Homework Assignment 6

Amortized Array-Based Dictionary

One of the most important structures in computer science are the *dictionary* data structures that support fast insert and lookup operations. Dozens of different data structures have been proposed for implementing dictionaries including hash tables, skip lists, search trees and others.

In this lab assignment you will implement a dictionary based on linked lists and sorted arrays. This structure combines a fast lookup on sorted arrays with ease of linked list-insertion. Note that a sorted array is good for lookups (think of a binary search) but bad for inserts. A linked list is good for inserts but bad for lookups (they can take linear time).

The idea of this data structure is as follows. We will have a linked list of arrays, where array k has size 2^{k}, and each array is in sorted order. However, there will be no relationship between the items in different arrays. The issue of which arrays to be used is based on the binary representation of the number of items we are storing. For example, if we have 11 items to store, then the arrays of sizes 1, 2, and 8 will be used, since 11 = 1 + 2 + 8, and our dictionary might look like this:

This data structure has interesting amortized and average-case performance, hence the name "Amortized Array-Based Dictionary" (AAD).

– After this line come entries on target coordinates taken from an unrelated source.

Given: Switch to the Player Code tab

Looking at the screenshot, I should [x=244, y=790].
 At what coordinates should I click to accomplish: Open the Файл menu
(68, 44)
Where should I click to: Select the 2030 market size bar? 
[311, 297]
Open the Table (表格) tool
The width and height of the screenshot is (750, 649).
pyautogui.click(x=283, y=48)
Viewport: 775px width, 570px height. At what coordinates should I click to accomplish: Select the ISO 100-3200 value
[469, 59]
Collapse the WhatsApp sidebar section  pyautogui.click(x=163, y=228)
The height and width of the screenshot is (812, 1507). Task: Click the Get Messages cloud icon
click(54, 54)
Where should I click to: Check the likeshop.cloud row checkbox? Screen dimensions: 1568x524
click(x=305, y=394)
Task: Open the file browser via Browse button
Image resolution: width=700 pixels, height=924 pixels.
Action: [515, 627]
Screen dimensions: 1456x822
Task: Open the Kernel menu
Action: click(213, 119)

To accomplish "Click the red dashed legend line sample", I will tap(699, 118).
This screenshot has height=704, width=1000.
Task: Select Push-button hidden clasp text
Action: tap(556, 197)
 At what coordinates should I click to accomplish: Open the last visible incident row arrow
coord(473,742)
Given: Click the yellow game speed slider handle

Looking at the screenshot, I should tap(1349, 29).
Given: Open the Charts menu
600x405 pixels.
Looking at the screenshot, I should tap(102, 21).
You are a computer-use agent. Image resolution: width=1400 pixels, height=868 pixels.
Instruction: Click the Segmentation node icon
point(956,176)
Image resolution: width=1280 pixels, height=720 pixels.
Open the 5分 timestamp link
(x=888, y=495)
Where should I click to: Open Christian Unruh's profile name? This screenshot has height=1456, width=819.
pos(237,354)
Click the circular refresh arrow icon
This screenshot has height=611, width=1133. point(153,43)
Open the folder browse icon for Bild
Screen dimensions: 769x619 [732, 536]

- Synthesize what we've covered so far in the course
- Problem solving, problem solving, problem solving
- Analyze a complex data structure
- Practice working in small teams to solve problems, design algorithms and write code

You are going to implement the dictionary data structure

public class Dictionary<E extends Comparable<E>> implements DictionaryInterface<E> { private int size; private Node head; ... }

using a linked list of sorted arrays. Specifically, you'll maintain a linked list of the following `Nodes`

:

private static class Node { private int power; private Comparable[] array; private Node next; ... }

These nodes are organized in the ascending order of array sizes - there are no two nodes containing arrays of the same size.

Since this is a pretty advanced assignment, you have been given a lot of starter code to help you out. Don't be intimidated by the starter code! If you understand the theory behind the AAD data structure and follow the directions in the starter code, the code you write will be rather short.

Your main goal is to implement the Dictionary interface. In addiiton you will need to implement the following helper methods. Their specifications are detailed in the starter code.

- binarySearch(Comparable[] a, Comparable item)
- frequency(Comparable[] a, Comparable item)
- merge(Comparable[] a, Comparable[] b)
- mergeDown()
- splitUp(Comparable[] a, int k)

If you get stuck, or don't understand something, re-read the lecture notes. Ask for help if you need it!

You create an array of size one and insert it into the linked list. Next, you traverse the list and merge sorted arrays of the same size until at most one array remains of each size.

Combining two dicionaries is based on recursive merging sorted arrays of the same size. The procedure has two phases. In the first phase you merge the roots of two linked lists into one linked list that is sorted by array size in monotonically increasing order. In the second phase you merge arrays of equal size until at most one array remains of each size.

Since each array in the list is in sorted order, you run Java's binary search on each of them.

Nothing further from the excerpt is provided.